An employee buyout changes the dynamic between management and employee in that the employees will be the owners of the business and the managers and employees are in effect working for their combined interests. This change in dynamic often requires a change in work attitudes of the employees. The goal should be securing the future rather than making short term profits. There needs to be a readiness to accept the attitude that the survival of the business depends on every single employee, and not just the workers or the managers.

Ideally, a Board of Directors and/or management team in a co-owned business will be one which:

  • is value driven and clear about the direction the business should be taking;
  • is strong in each key business area;
  • has a proven ability to make the business perform;
  • is keen to share information, encourage ideas, rewards and recognises good work;
  • works together for the collective good;
  • understands that with responsibility comes accountability.

A financially viable proposition

There are two key factors that must be present for an employee buyout to be a success:

  1. Reasonable purchase price
  2. Strong cash flows

An employee buyout won’t proceed if the purchase price is excessive and not possible to fund. An excessive purchase price will require either an upfront cash outlay from employees, financing from institutions, or a mix of these.
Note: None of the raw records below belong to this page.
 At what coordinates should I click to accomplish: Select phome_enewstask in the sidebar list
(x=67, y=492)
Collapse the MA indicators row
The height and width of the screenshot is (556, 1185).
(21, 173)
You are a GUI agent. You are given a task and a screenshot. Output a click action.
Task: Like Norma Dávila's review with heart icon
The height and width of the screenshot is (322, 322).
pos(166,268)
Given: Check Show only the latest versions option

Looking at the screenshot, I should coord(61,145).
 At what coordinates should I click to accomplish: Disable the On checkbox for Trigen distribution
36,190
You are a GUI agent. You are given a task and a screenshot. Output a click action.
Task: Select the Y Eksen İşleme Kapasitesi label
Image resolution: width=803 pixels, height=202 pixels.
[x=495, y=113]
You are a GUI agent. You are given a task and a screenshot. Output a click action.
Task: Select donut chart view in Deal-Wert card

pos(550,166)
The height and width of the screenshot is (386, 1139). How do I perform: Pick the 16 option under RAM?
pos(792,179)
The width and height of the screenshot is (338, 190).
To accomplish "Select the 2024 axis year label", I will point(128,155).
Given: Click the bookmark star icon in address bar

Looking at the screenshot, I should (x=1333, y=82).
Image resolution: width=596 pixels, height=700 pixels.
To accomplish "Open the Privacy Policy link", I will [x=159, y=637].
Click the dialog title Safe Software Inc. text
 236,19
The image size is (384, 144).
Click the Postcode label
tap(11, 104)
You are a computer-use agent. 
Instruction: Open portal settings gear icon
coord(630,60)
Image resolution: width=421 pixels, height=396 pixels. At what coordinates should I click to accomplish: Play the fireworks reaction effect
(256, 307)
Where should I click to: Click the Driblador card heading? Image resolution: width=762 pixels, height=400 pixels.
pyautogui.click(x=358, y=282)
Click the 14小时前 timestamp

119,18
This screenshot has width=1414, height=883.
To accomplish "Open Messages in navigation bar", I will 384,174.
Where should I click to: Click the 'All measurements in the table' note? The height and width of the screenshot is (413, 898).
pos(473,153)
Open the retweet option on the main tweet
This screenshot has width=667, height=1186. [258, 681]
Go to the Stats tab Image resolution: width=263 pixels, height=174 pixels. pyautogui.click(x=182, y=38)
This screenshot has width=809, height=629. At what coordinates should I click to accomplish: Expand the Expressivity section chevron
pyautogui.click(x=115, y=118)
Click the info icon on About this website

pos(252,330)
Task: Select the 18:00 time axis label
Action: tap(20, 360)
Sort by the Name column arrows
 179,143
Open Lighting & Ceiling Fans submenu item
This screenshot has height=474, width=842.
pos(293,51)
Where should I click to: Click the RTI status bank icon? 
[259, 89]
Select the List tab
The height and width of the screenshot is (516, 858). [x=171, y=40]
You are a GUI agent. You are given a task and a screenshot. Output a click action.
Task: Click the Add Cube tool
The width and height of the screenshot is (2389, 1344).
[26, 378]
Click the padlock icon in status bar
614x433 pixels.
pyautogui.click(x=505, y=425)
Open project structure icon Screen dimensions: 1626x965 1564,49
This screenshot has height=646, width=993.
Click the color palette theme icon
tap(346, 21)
Subsequent interest payments could place too much pressure on cash flows, with the result that the business will fail. The business must have the ability to generate cash flows sufficient to enable the repayment of debt, and provide a satisfactory return on equity.

The need to reduce the initial high level of borrowings inherent in buyouts means that the generation of a strong cash flow is of paramount importance. The cash flow should be reasonably predictable and not immediately absorbed into providing working capital finance (ie. finance for day to day activities) due to the cyclical nature of the business or an uncontrolled rate of expansion. A high level of fixed asset expenditure due to a lack of investment before the buy-out can also place pressure on the cash flow.